To do: Exactly the lines from the line with "The width and" through the final line of the records below, both ends included, are to be set down. Do not include pictures.

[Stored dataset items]
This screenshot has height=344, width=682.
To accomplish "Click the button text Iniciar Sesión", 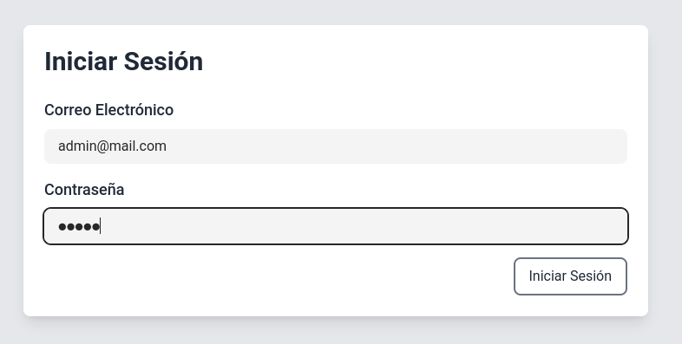I will 570,276.
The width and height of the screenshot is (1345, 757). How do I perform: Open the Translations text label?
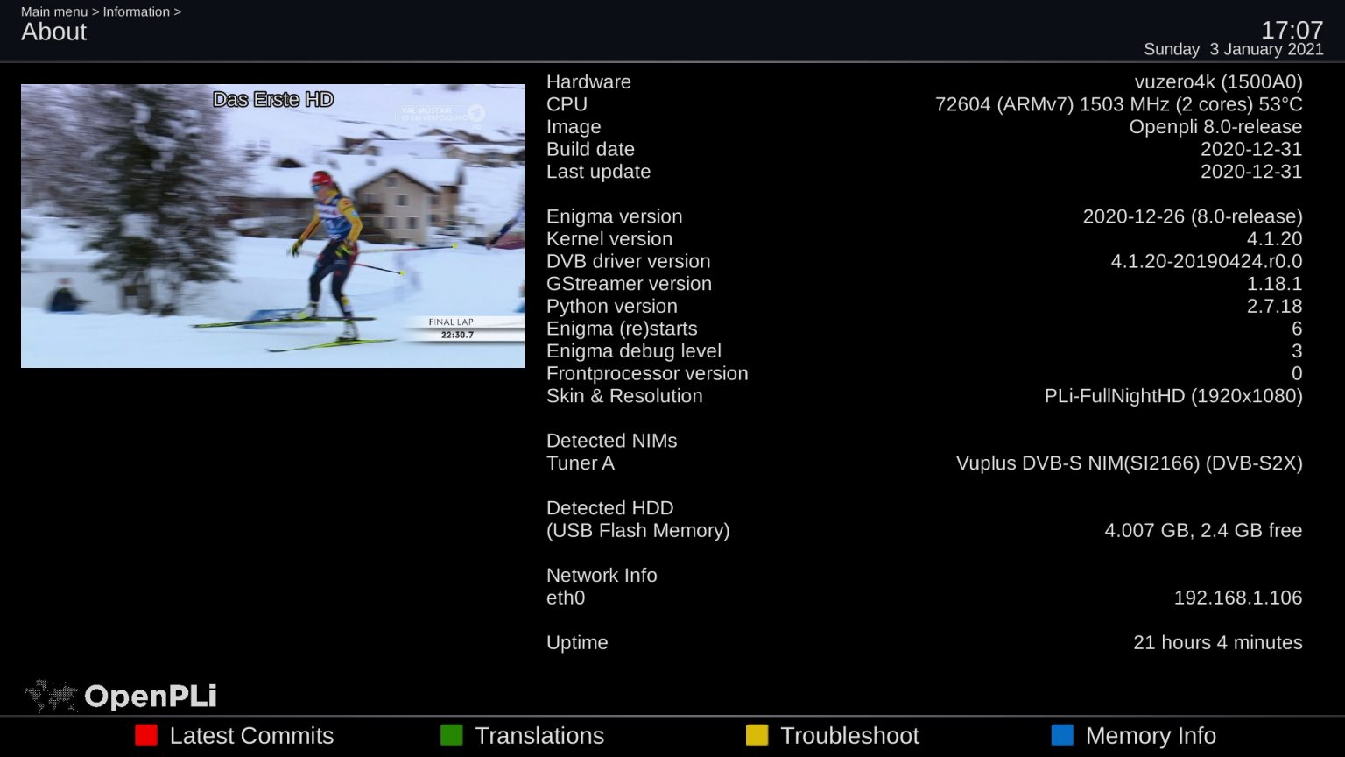point(539,736)
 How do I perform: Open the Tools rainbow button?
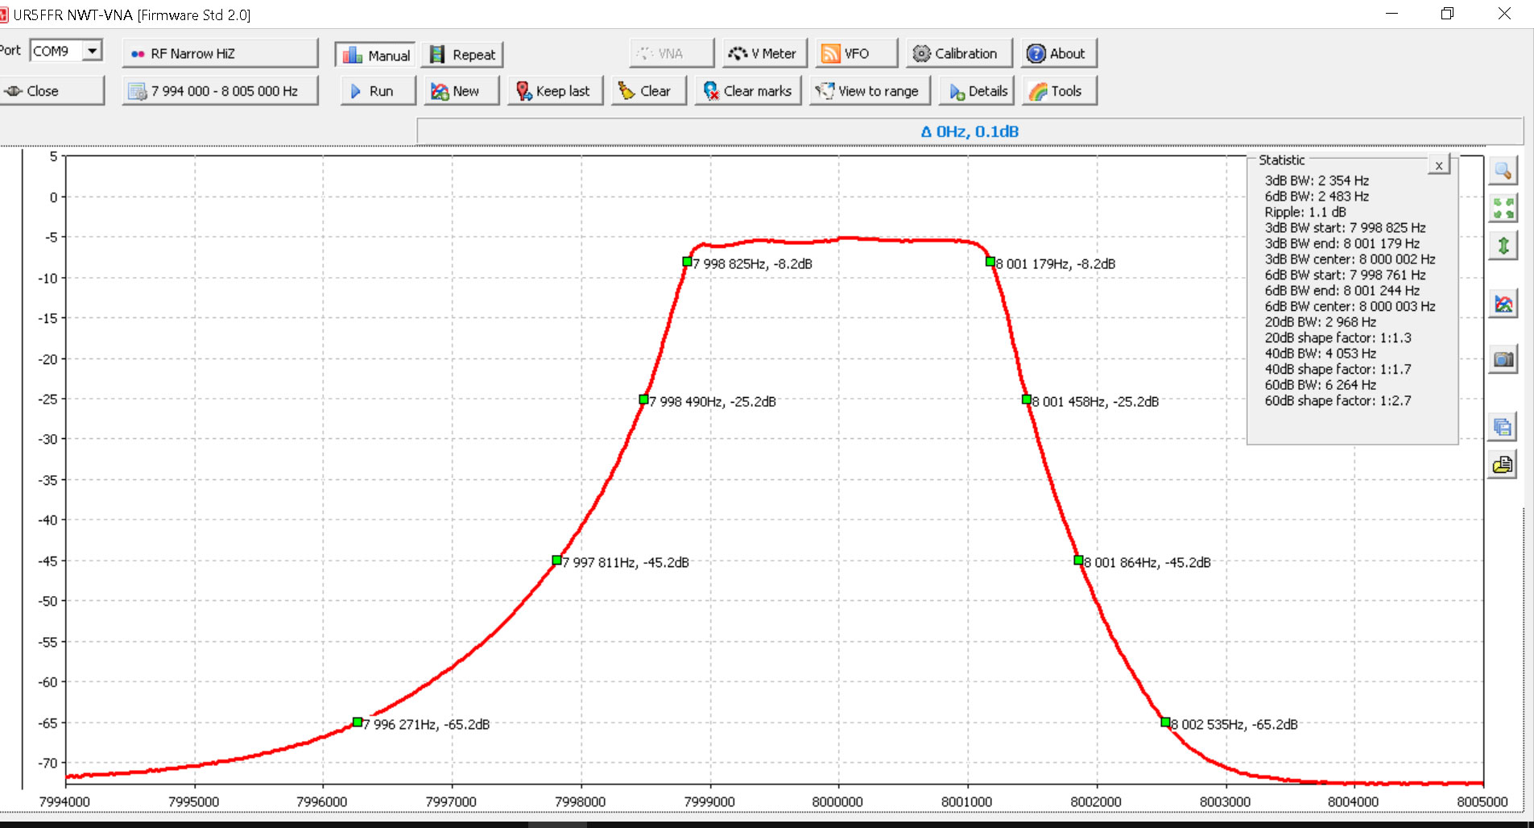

Solution to the problem:
The width and height of the screenshot is (1345, 757). How do I perform: Open the Translations text label?
point(539,736)
 How do I perform: Open the Tools rainbow button?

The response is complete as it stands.